El ministro de Justicia, Félix Bolaños, el martes en la Moncloa

El ministro de Justicia, Félix BolañosEFE

Baleares

Justicia corre para dar de alta a sus funcionarios en la Seguridad Social tras las revelaciones de El Debate

Buena parte de los empleados públicos recibieron el mensaje de confirmación este viernes mientras el ministerio guardaba silencio ante las preguntas de este periódico

La Justicia va lenta, pero sabe esprintar cuando algún medio saca sus miserias. En Baleares, una veintena de auxiliares de la Administración de Justicia han estado trabajando sin estar dados de alta en la Seguridad Social durante un mes.

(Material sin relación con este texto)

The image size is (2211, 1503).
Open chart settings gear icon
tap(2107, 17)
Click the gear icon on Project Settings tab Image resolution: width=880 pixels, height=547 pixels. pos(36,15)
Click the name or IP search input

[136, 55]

Milagrosamente, el viernes pasado, cuando El Debate publicó la noticia, recibieron el aviso de su integración con carácter retroactivo. «Nos consta que el viernes se produjeron muchas altas en la Seguridad Social», informan a este medio fuentes sindicales.

Lo que subyace tras este súbito ejercicio de eficacia administrativa es, sin embargo, un desorden estructural que va mucho más allá de un simple error puntual. El origen del problema se sitúa en un proceso de estabilización de funcionarios procedentes de la península —alrededor de setenta— que debían causar baja en sus destinos anteriores y ser dados de alta en Baleares. Ese trámite es básico, tanto en la Administración como en el sector privado (toda empresa debe dar de alta a sus trabajadores so pena de multa, pagos atrasados y recargos), pero la propia Administración pública no lo hizo ni en tiempo ni en forma. El resultado: unos 70 trabajadores desempeñando sus funciones en una suerte de limbo jurídico durante aproximadamente un mes.

Por categoría, unos cincuenta funcionarios habrían estado en situación irregular, a lo que habría que sumar el personal interino que, lejos de corregir el problema, lo ha agravado. Según los testimonios recabados, se estarían incorporando en torno a una docena de interinos por semana sin que se formalice el alta de todos ellos en la Seguridad Social. Una práctica, según fuentes consultadas, que se remontaría al menos al mes de febrero.

El impacto de esta irregularidad no es menor. Más allá de la evidente vulneración de la normativa laboral, las consecuencias afectan directamente a los derechos de los trabajadores. Sin alta efectiva, no hay cotización reconocida; sin cotización, cualquier prestación futura —desde una incapacidad temporal hasta el desempleo— queda comprometida. El Ministerio ha intentado corregir el desfase mediante efectos retroactivos, pero no siempre con plena garantía jurídica. En la práctica, hay casos de trabajadores sin cotización efectiva desde el día uno de su incorporación.

La versión del Ministerio

Y todo esto el Ministerio lo desmiente. Fuentes oficiales del departamento de Bolaños indican a El Debate que «ningún funcionario está prestando servicios sin la correspondiente afiliación a la Seguridad Social. 90 funcionarios de carrera han tomado posesión de sus destinos en Illes Balears en las últimas semanas, fruto del proceso de estabilización de personal funcionario de los cuerpos de la Administración de Justicia, con la consecuente tramitación de las altas, en todos los casos efectivas desde la toma de posesión».

Las fuentes consultadas por este medio indican que, efectivamente, el engranaje se ha puesto en marcha, pero lo ha hecho después de que el caso saliese a la luz. «Curiosamente los mensajes de altas comenzaron a llegar el mismo viernes».

¿Y si lo hace una empresa?

El cronograma del despropósito arranca el viernes, con la publicación de la noticia y la exigencia de explicaciones del Govern al delegado del Gobierno en la rueda de prensa de después del Consell de Govern.

El portavoz, Antoni Costa, se preguntaba: «¿qué sucede cuando la Seguridad Social detecta en una empresa trabajadores sin el alta correspondiente? Actúa de inmediato» y señalaba al delegado del Gobierno en Baleares. «¿Qué diría el delegado si esto sucediese en la administración autonómica, en un municipio o en una empresa? Pues que se autoaplique a sí mismo lo que le exigiría a cualquier administración o empresa».

El Debate se puso entonces en contacto con el gabinete de Alfonso Rodríguez para que replicase a Costa y, sobre todo, para que explicase la situación anómala de esos trabajadores públicos, pero no ha sido hasta este lunes —cuatro días después— que este medio ha obtenido la respuesta anteriormente citada del Ministerio.

En ella, además, se obvia el detalle de la fecha del alta real (no efectiva) del trabajador, es decir, la fecha en la que se inscriben y que deja rastro del empleador. Cuatro días de silencio para acabar despachando el asunto con un mensaje de WhatsApp.